My "decorating style," using the term as loosely as it can possibly be applied, is a combination of basic and functional furniture tossed in with a few bits of my grandmother's Victorian china; some handmade crafts created by my mother; a lot of books, some that belonged to my father; and a big, old, weighty, very rustic Mexican ranchero dining table. To describe it as "eclectic" might be a polite understatement. Our townhouse living room does double-duty as my workplace, so along with a couch and chair, there's a computer, an easel and (still too many) art supplies in it. Upstairs, my partner, The Writer, splits the large den in half, with one end devoted to his office and the other end providing a comfy spot for us to watch TV. Architectural Digest will not be coming anytime soon to photograph our interiors, but they work well for us. And I've had sit-down dinner parties for as many as eight where everyone hung out in the kitchen and around the dining table anyway, as people often do at social gatherings, so we find our home an enjoyable place to entertain.
If you've read my book, you know that in our on-going downsizing process I've already parted with a house-load of treasured, inherited antique furniture; crystal and dinnerware; and my dearly loved childhood piano. I finally had to realize that even though the pieces were beautiful and I certainly had sentimental attachment to them, they didn't serve us well in our day-to-day living. Also, they didn't feel like "me" anymore. I was moving on to another stage of my life in which function and a feeling of freedom, rather than style or sentiment, became my primary concerns. But there were some items that I kept because they still did feel like "me." When I see them, they make me happy and they make me feel at home. So I was intrigued when I received an e-mail from a reader telling me about her dilemma:
"I would feel uncomfortable in an austere, minimalist setting, and would quickly add some blankets, pillows, candles, books and other things to make it feel more homey. My problem is that when I've culled my stuff down to what I consider 'the essentials,' my husband complains that we can't have people in because the house is too messy. If I put more things away, I feel like I'm 'losing' parts of me - how will anyone know that this is my home if there are no signs of 'me' anywhere?"
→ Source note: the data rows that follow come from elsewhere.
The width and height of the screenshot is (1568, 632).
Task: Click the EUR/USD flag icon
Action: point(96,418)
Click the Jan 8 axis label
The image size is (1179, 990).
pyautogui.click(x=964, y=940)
What does it take to make your house your home? Unless you're happy living in a place that looks like the average hotel room, you will want things around that have meaning to you, perhaps because they remind you of your family history, a special event, your passion for your hobby, or maybe you just like the way they look. But how many things? Do you really need all of your golfing trophies displayed on the mantel? I don't know; maybe you do. Do you really need to be able to admire your collection of three hundred miniature porcelain poodles every day? That's certainly possible, though I would hope you'd have a lovely display case for them and not have them scattered on every surface. But how do you handle your partner/spouse/roommate's feeling that what you need is more than he or she can tolerate?
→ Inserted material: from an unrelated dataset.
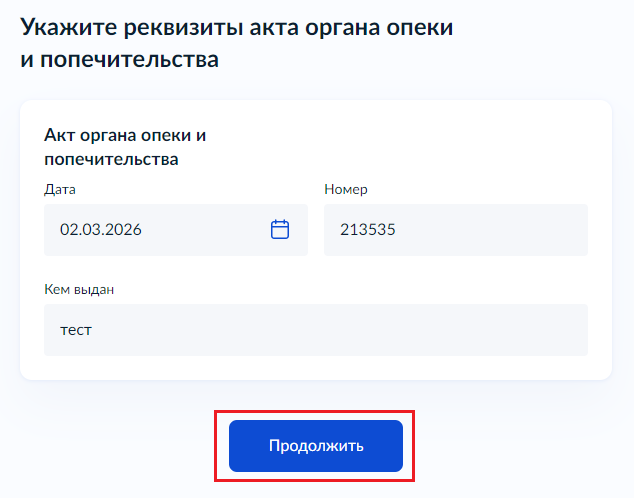This screenshot has width=634, height=498.
Task: Click the Кем выдан label
Action: [79, 290]
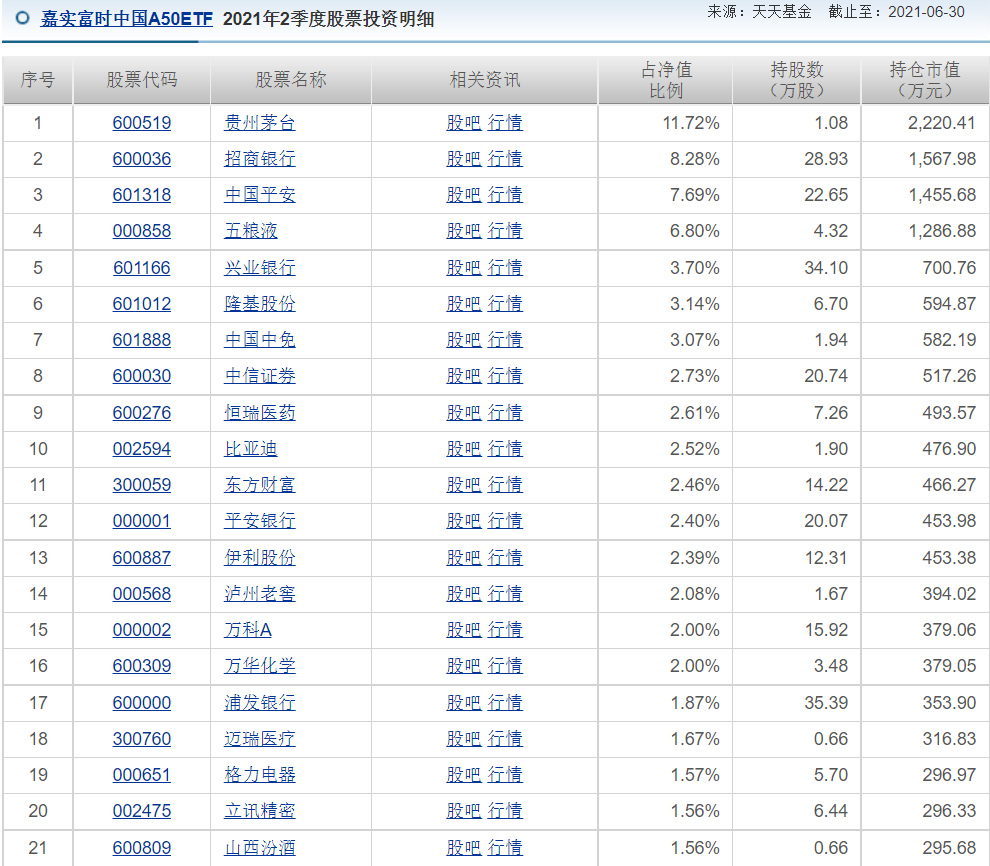
Task: Open 股吧 for 招商银行
Action: [x=464, y=158]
It's hard enough making these decisions on your own, but it's a very tricky task when sharing your living space with another person. If it's your space together, it should reflect that, but that doesn't mean that you each must give up your individual identities. I have several small shelves in the dining room displaying personal items I enjoy seeing; The Writer has matching shelves displaying his collection of things he enjoys. In his office area there are all kinds of items and photos that mark that territory as his; on my desk I have similar small objects that are easily identified as mine, and my paintings hang on many of our walls. There are also some items in our home that we think of as "ours." We're still in the process of paring down to the "essentials" and we both work at home, so, yes, things do get messy. But if other people are coming by, it doesn't take too long to whip the place into presentable shape. Whatever flaws remain are not important enough to prevent us from enjoying the company of friends and family and, fortunately, our visitors seem to enjoy being here, too.
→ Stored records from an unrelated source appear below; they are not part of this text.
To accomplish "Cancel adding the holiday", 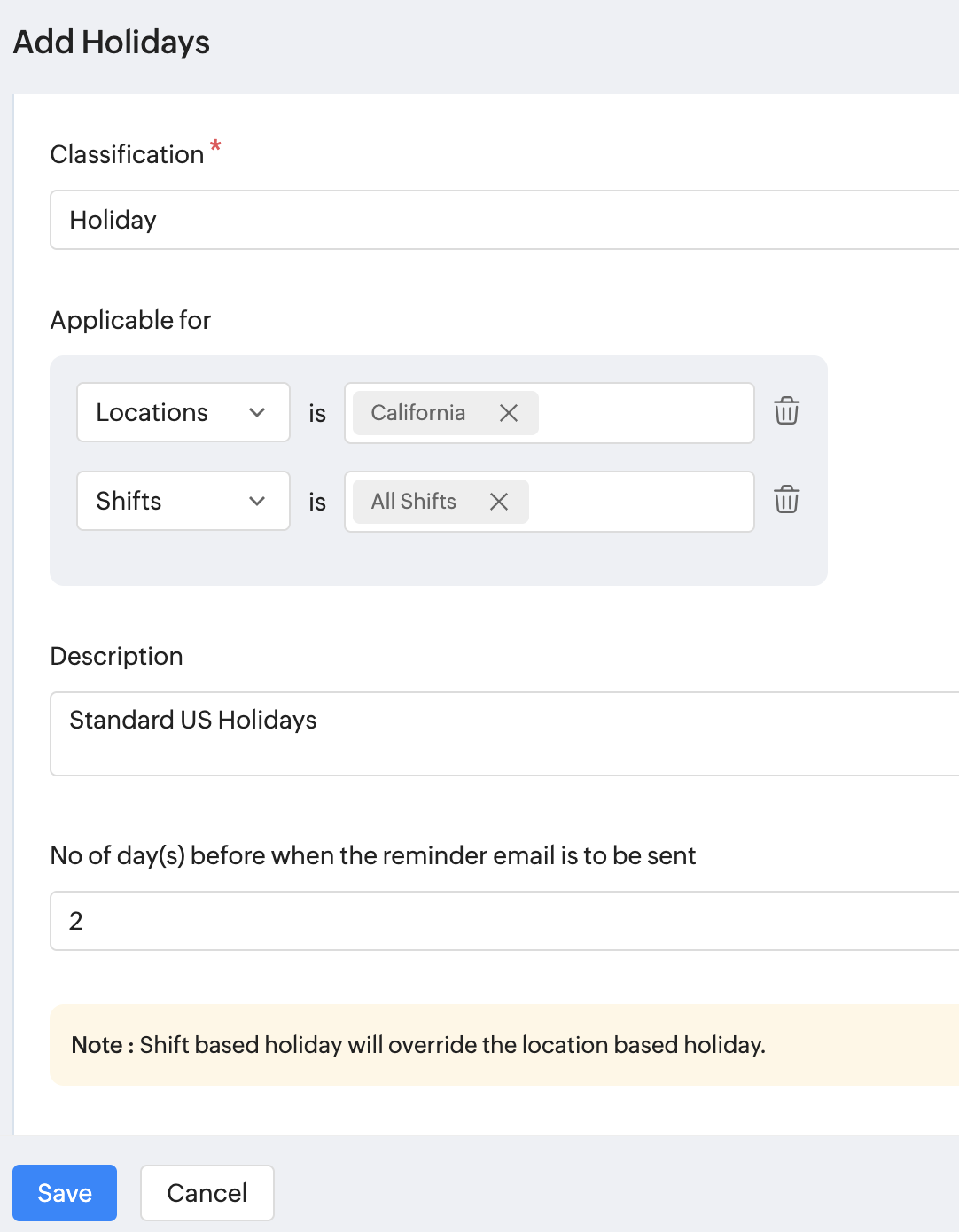I will coord(207,1193).
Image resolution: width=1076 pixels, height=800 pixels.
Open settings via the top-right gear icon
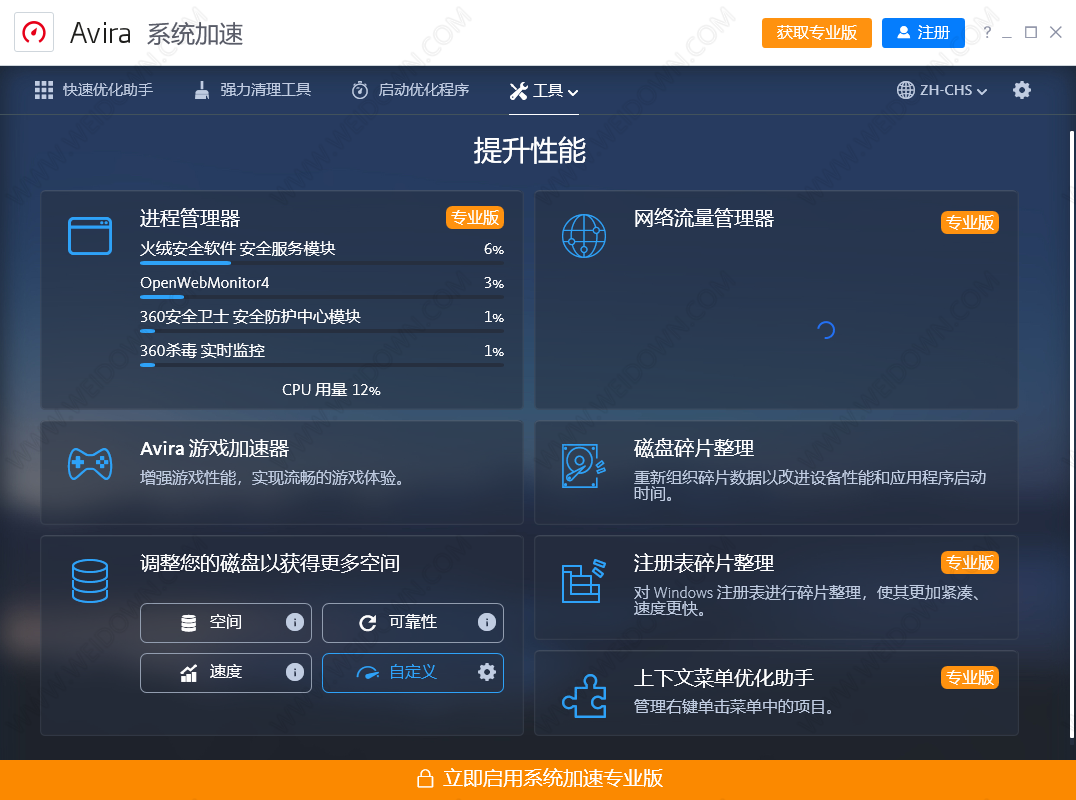click(x=1021, y=90)
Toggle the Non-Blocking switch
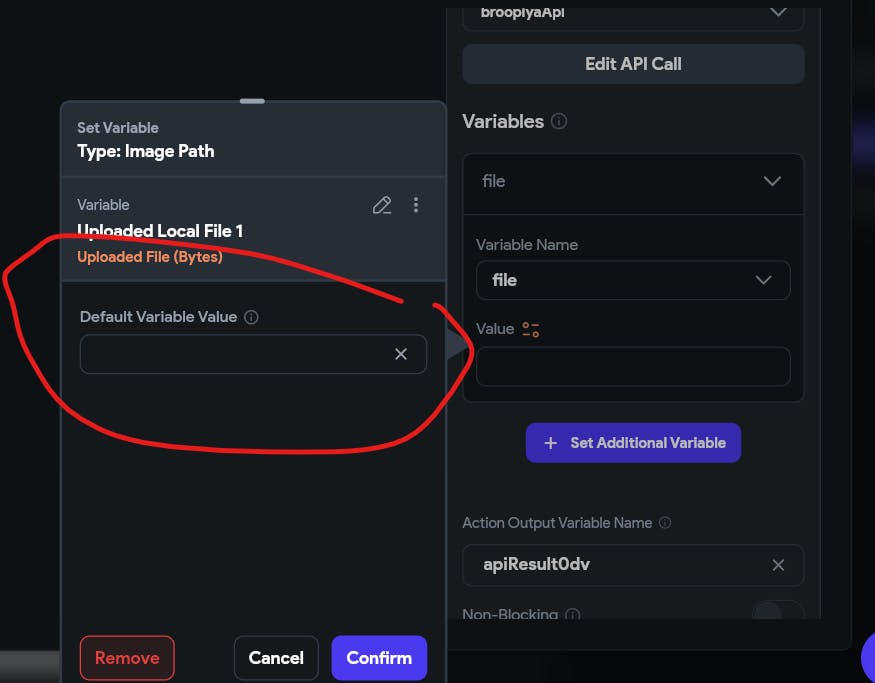This screenshot has width=875, height=683. pyautogui.click(x=777, y=612)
So I wonder how a home that has been pared down to the essentials, as this reader states, could possibly be too "messy" to entertain other people. Either my dear reader is underestimating how many things are essential or her husband is only comfortable in the very simplest surroundings. And what about her husband? Does he have possessions that he displays in their home? Has he pared down to what's essential to him? Clearly there are too many unknown factors to be able to understand how this couple relates to each other or to their possessions, but based only on this limited information, either too much stuff, or the husband's perception of too much stuff, is causing a problem that they have not been able to resolve.
Unless your home is quite obviously overtaken by clutter (you know who you are!), if you are unable to navigate through it and are embarrassed to have other people see it in its current catastrophic state, the decision about what's essential is a very personal one. Unfortunately, this husband and wife appear to have dramatically opposing viewpoints on the subject, and it's resulted in them not being able to enjoy visits from family and friends. This is a situation where an objective third party can be very helpful. A trusted spiritual advisor, a counselor or perhaps a qualified professional organizer could facilitate a dialogue and work out a compromise that would allow each of them to feel that their needs are being mutually respected and that their individual identities are reflected in their home. Then they could get on with truly living in it.
If you share your home with someone else, or with your entire family, I sincerely hope that you don't allow stuff to get in the way of your relationships. Stuff is just stuff; these other people are an important part of your life. If you value them, please get help to find a way to handle any significant conflicts you have over the things that you own.
The most important thing that makes a house a home is the contentment of the people who live there.